そんな山田の顔を威圧的に睨みながら正木が姫川の方に歩みを進める。
「姫川の知り合いなの?こいつ。」
姫川の隣にやってきた正木は嫌悪感を隠そうともせず山田を見据えた。その視線に山田はオロオロし始める。
「まぁ、気が向いたら考えといてくれよ。」
さっきの余裕な態度が一変、凄い勢いで教室から去っていった。
「なんだ?あいつ。」
正木が姫川の肩に腕を置きながら言う。
「お前こそなんだ。何しに来た?」
さり気なく正木の腕を避けながら、姫川が聞き返す。
「いや、お前の部屋で一緒に勉強しようと思って。」
きゃー!
うっとりしそうな程甘い正木の笑顔に教室の生徒が黄色い声を上げる。2人の関係に皆がドキドキしながら注目していた。

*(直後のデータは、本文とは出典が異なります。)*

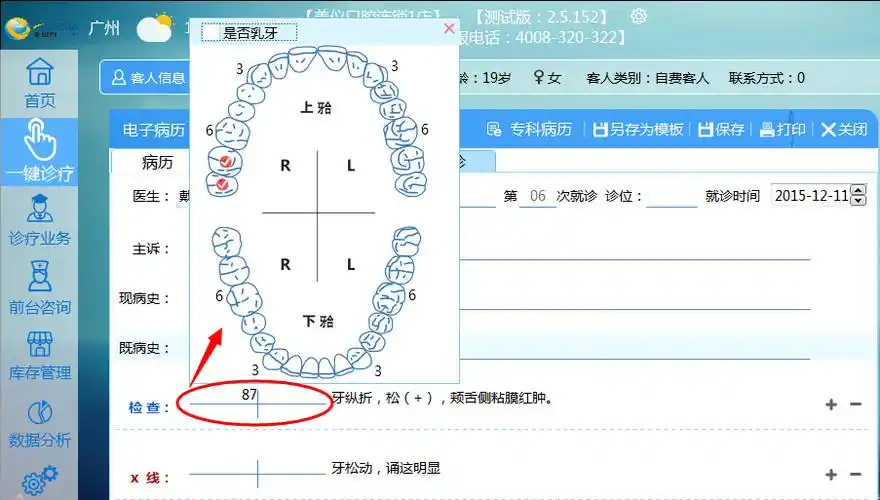Open the 专科病历 specialist record
The image size is (880, 500).
pyautogui.click(x=530, y=129)
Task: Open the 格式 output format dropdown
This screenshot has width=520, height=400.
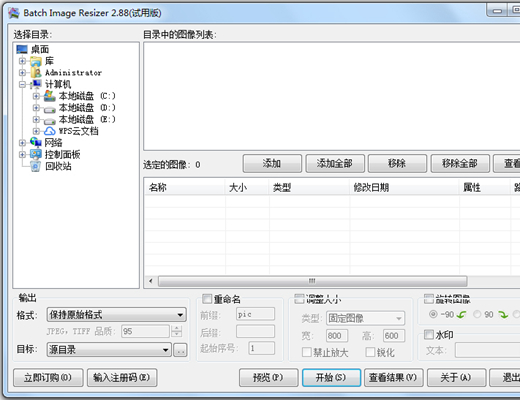Action: point(116,315)
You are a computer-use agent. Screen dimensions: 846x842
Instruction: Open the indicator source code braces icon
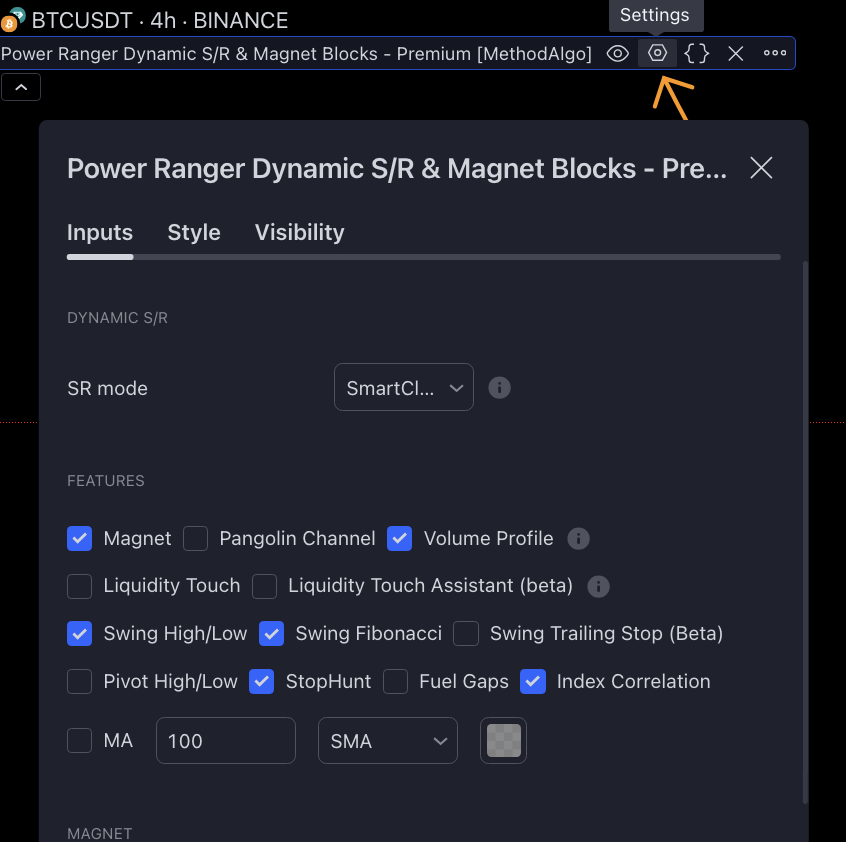(697, 53)
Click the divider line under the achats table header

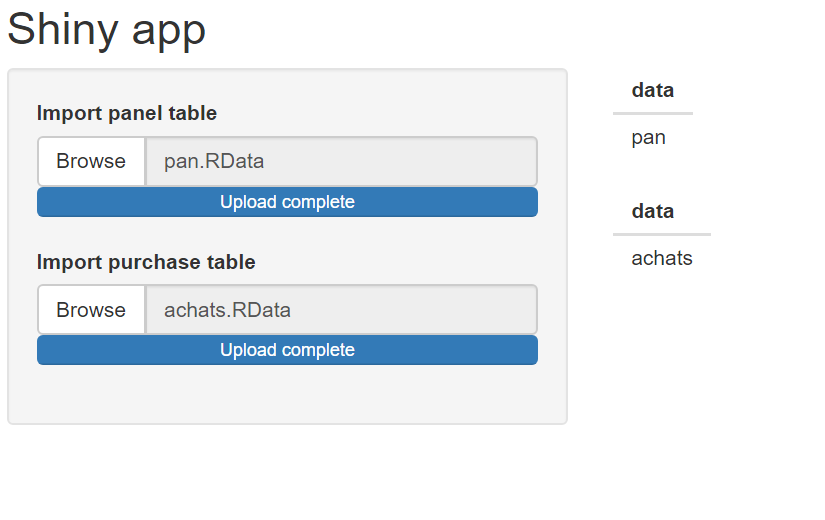click(662, 234)
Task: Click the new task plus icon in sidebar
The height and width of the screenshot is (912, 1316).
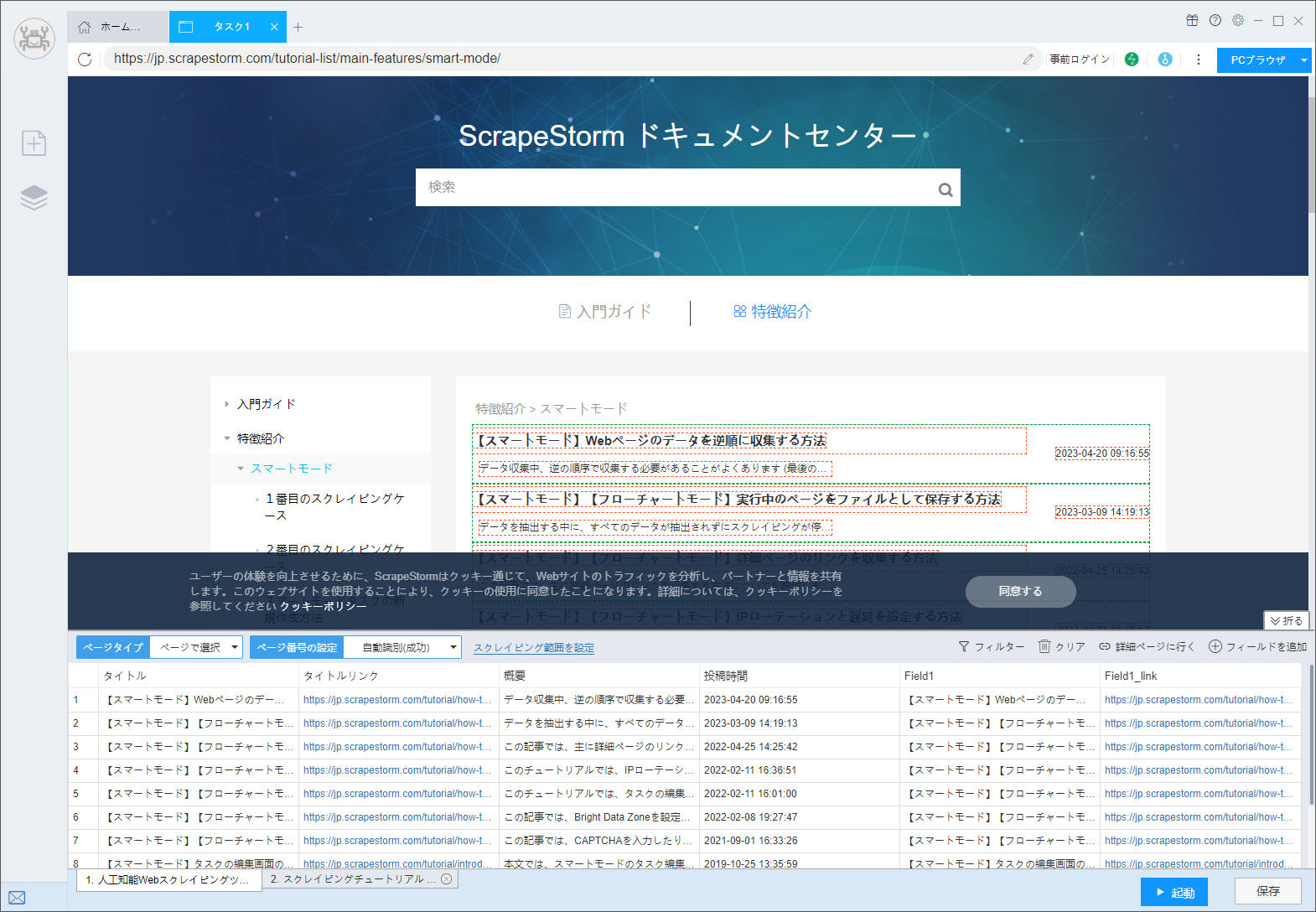Action: 34,143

「嫌に決まってるだろう。お前と2人とか碌な事がないに決まってる。」
心底嫌そうな顔で言っているのに、正木は気にする様子もなく、
「いや、楽しいって!1人で勉強するより2人で勉強した方が絶対いいだろ。お前は友達いないから知らないかもしれないけど。」
と悪びれる様子もなく言う。
「うるさい。サラッと悪口言うな。」
正木の言葉に今度は姫川が突っ込む。なかなか首を縦に振らない姫川に正木の顔が徐々に拗ねたようになる。
「もう、いいから行くぞ。」
強引に姫川の手を引く正木。
「おい、離せって!正木!」
無理やり引っ張られ、教室から去っていく姫川を、生徒たちが凝視している。
2人が教室から去った後、残った生徒たちは一時、試験の事など忘れて、2人の関係について目を輝かせながら話すのだった。